-- Opening Marker --

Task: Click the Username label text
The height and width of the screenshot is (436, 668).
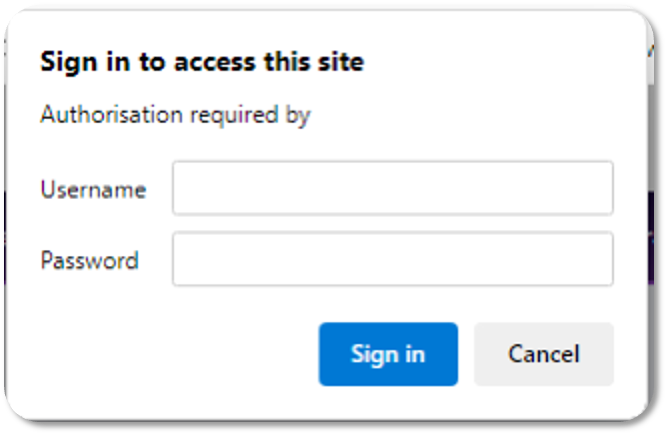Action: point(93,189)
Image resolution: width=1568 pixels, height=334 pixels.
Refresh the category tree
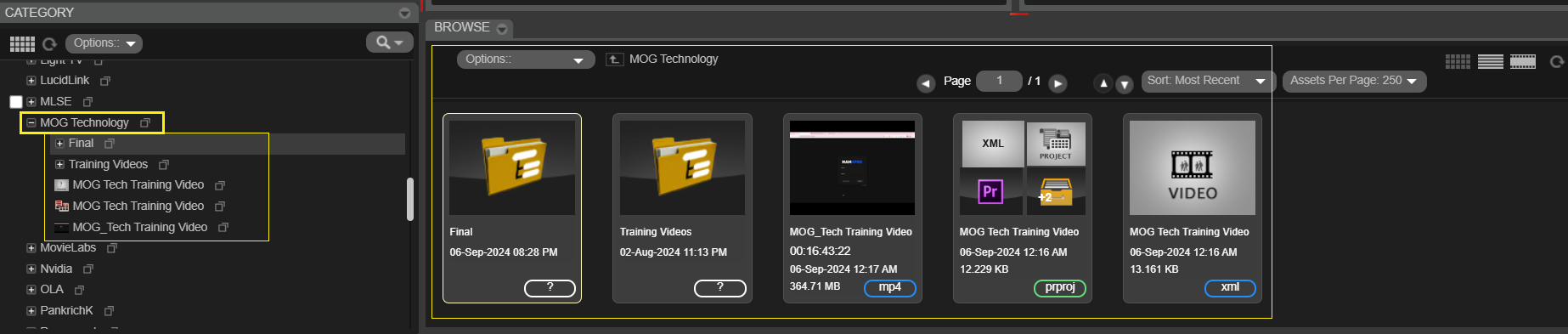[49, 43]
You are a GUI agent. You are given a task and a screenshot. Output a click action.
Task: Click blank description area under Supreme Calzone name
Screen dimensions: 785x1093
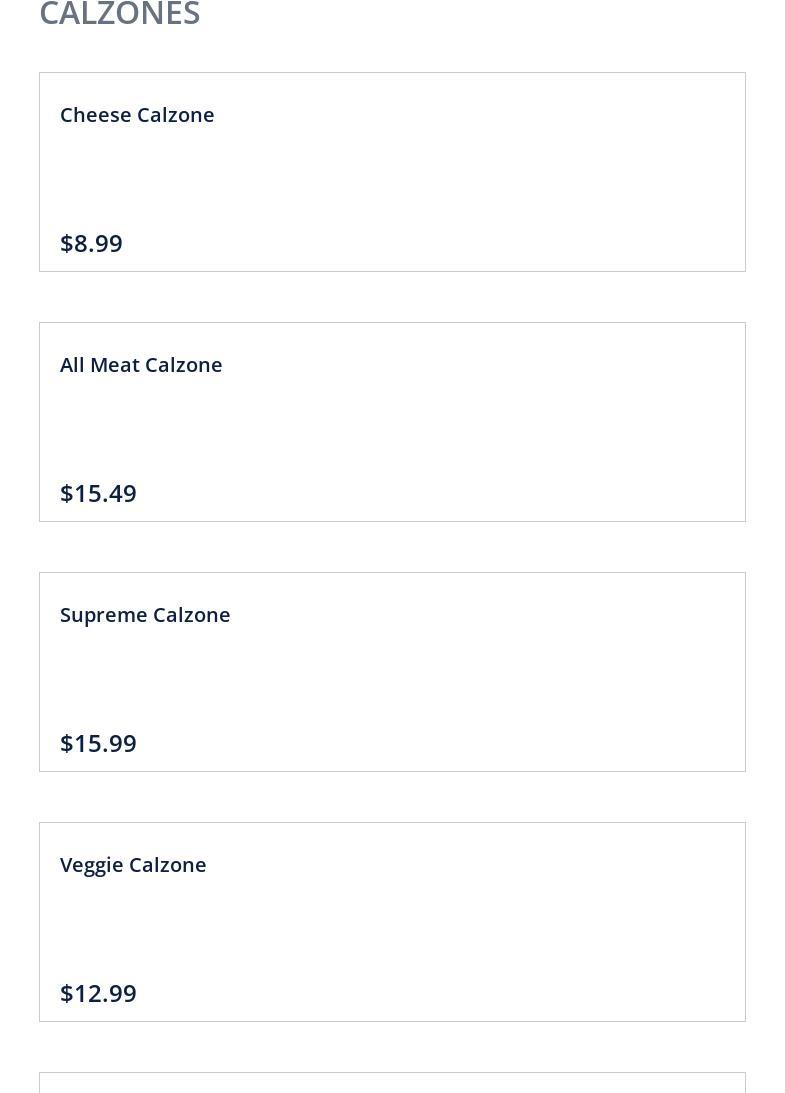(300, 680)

-- Closing Marker --

→ **Exercise requirements**: Reproduce, word for word, everything in the listing above except the pictures.

→ **Output of the exercise**:
Task: Click the Username label text
The height and width of the screenshot is (436, 668).
Action: point(93,189)
Image resolution: width=1568 pixels, height=334 pixels.
Refresh the category tree
[49, 43]
You are a GUI agent. You are given a task and a screenshot. Output a click action.
Task: Click blank description area under Supreme Calzone name
Screen dimensions: 785x1093
(300, 680)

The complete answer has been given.